§ WORK TO COMPLETE
Copy out everything from the line containing "Given: Disable the" down to the line containing "tap(86, 71)", both of those lines included. Leave the pictures out of your copy.

§ MATERIAL SHOWN
>> begin

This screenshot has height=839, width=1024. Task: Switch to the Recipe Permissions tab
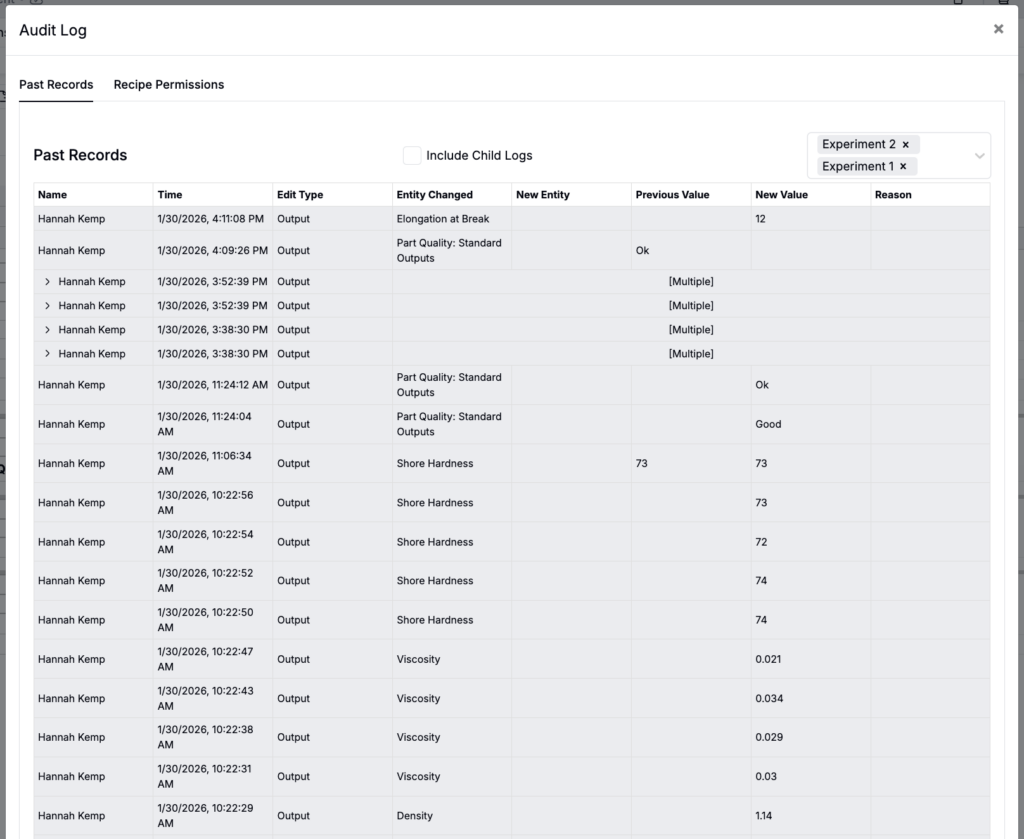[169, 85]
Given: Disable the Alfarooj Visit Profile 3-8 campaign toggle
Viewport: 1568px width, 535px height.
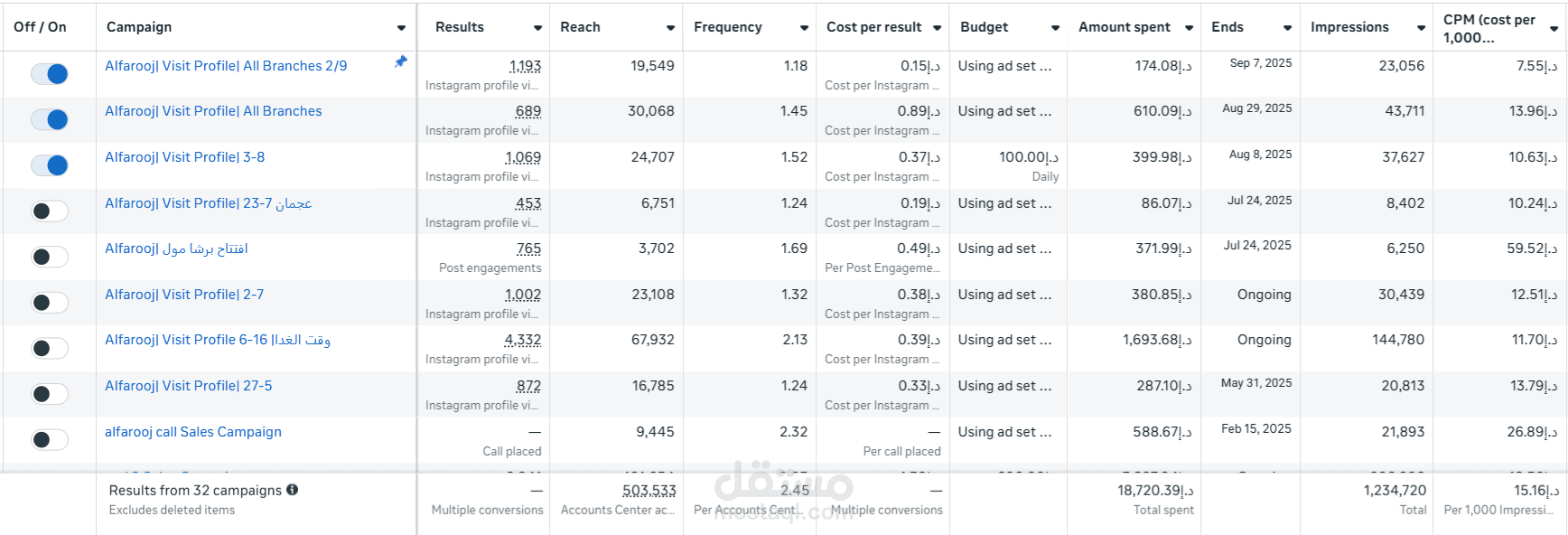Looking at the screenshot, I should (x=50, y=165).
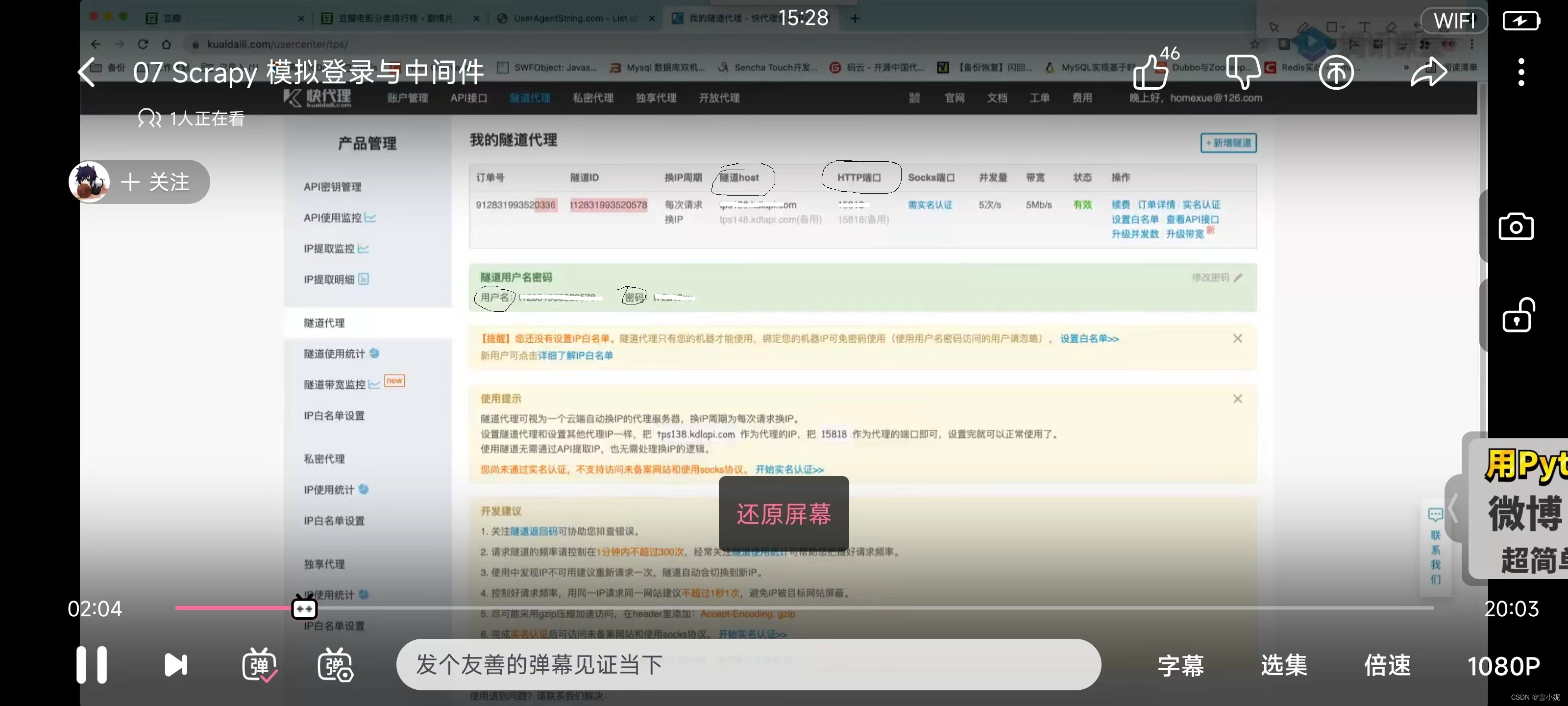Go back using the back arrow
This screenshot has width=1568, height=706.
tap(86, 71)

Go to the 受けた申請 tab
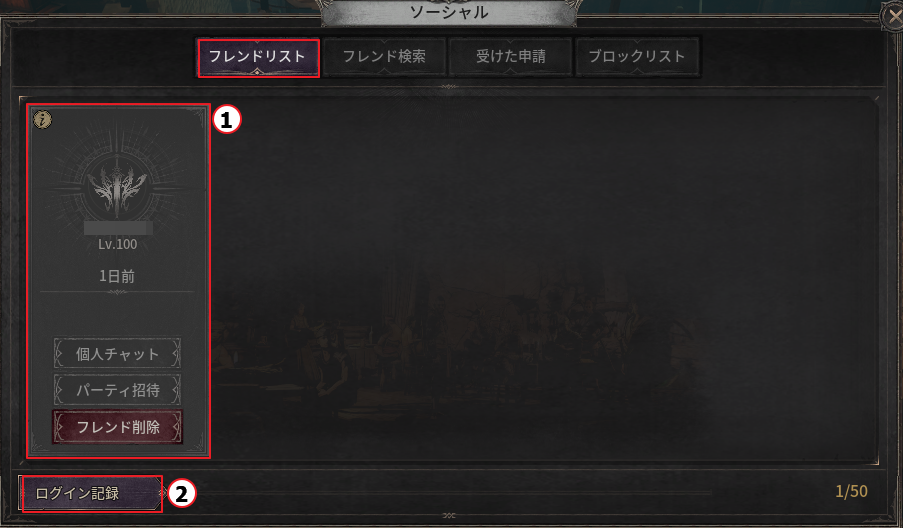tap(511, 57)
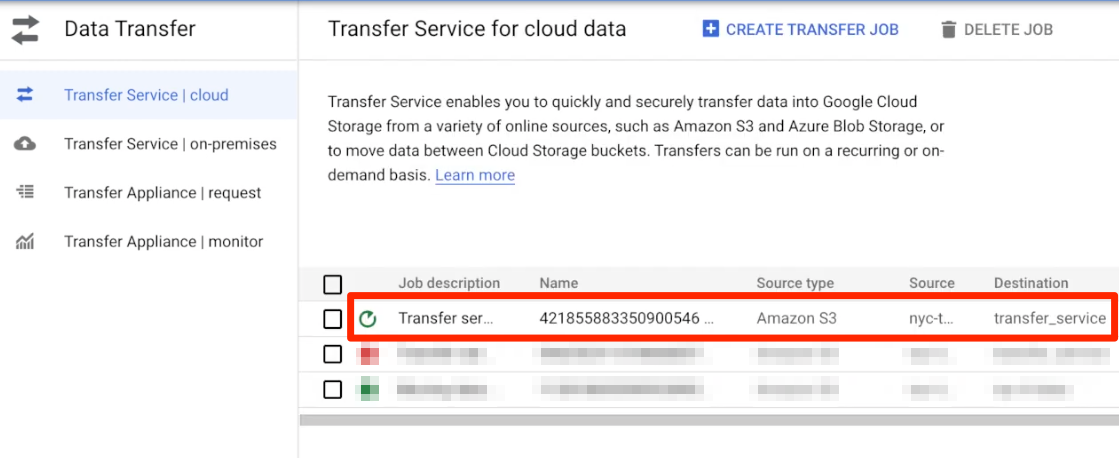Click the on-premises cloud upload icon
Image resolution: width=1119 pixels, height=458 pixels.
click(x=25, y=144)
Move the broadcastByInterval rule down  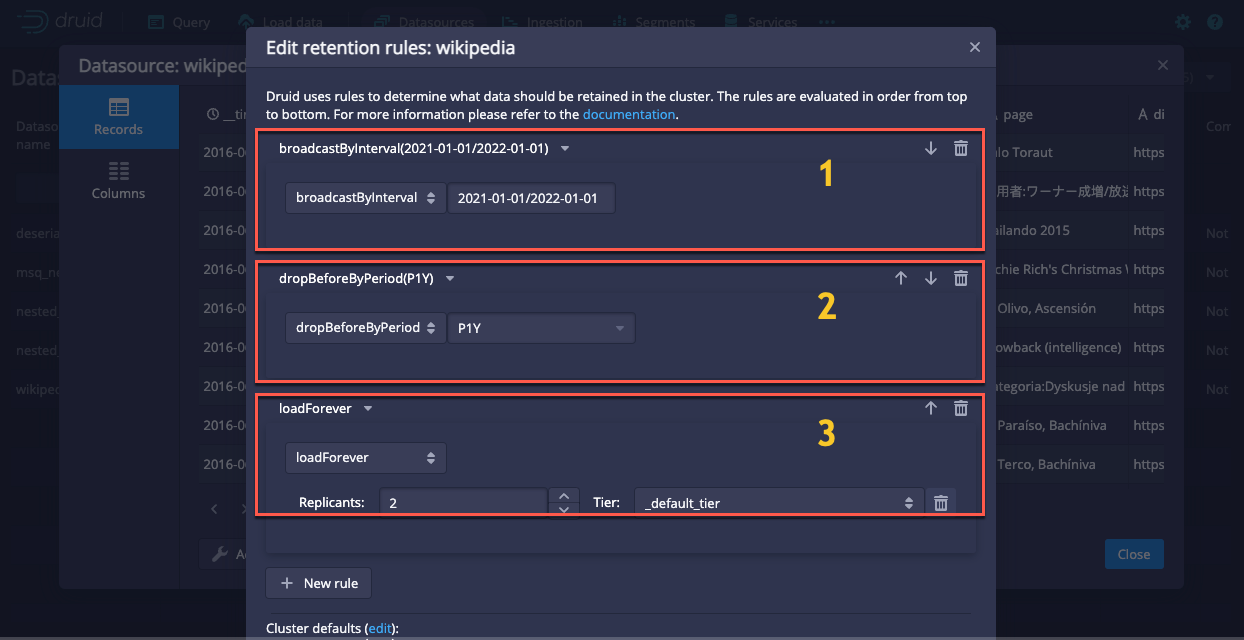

>> end

§ TASK SOLUTION
Given: Disable the Alfarooj Visit Profile 3-8 campaign toggle
Viewport: 1568px width, 535px height.
Looking at the screenshot, I should (x=50, y=165).
Go back using the back arrow
This screenshot has width=1568, height=706.
tap(86, 71)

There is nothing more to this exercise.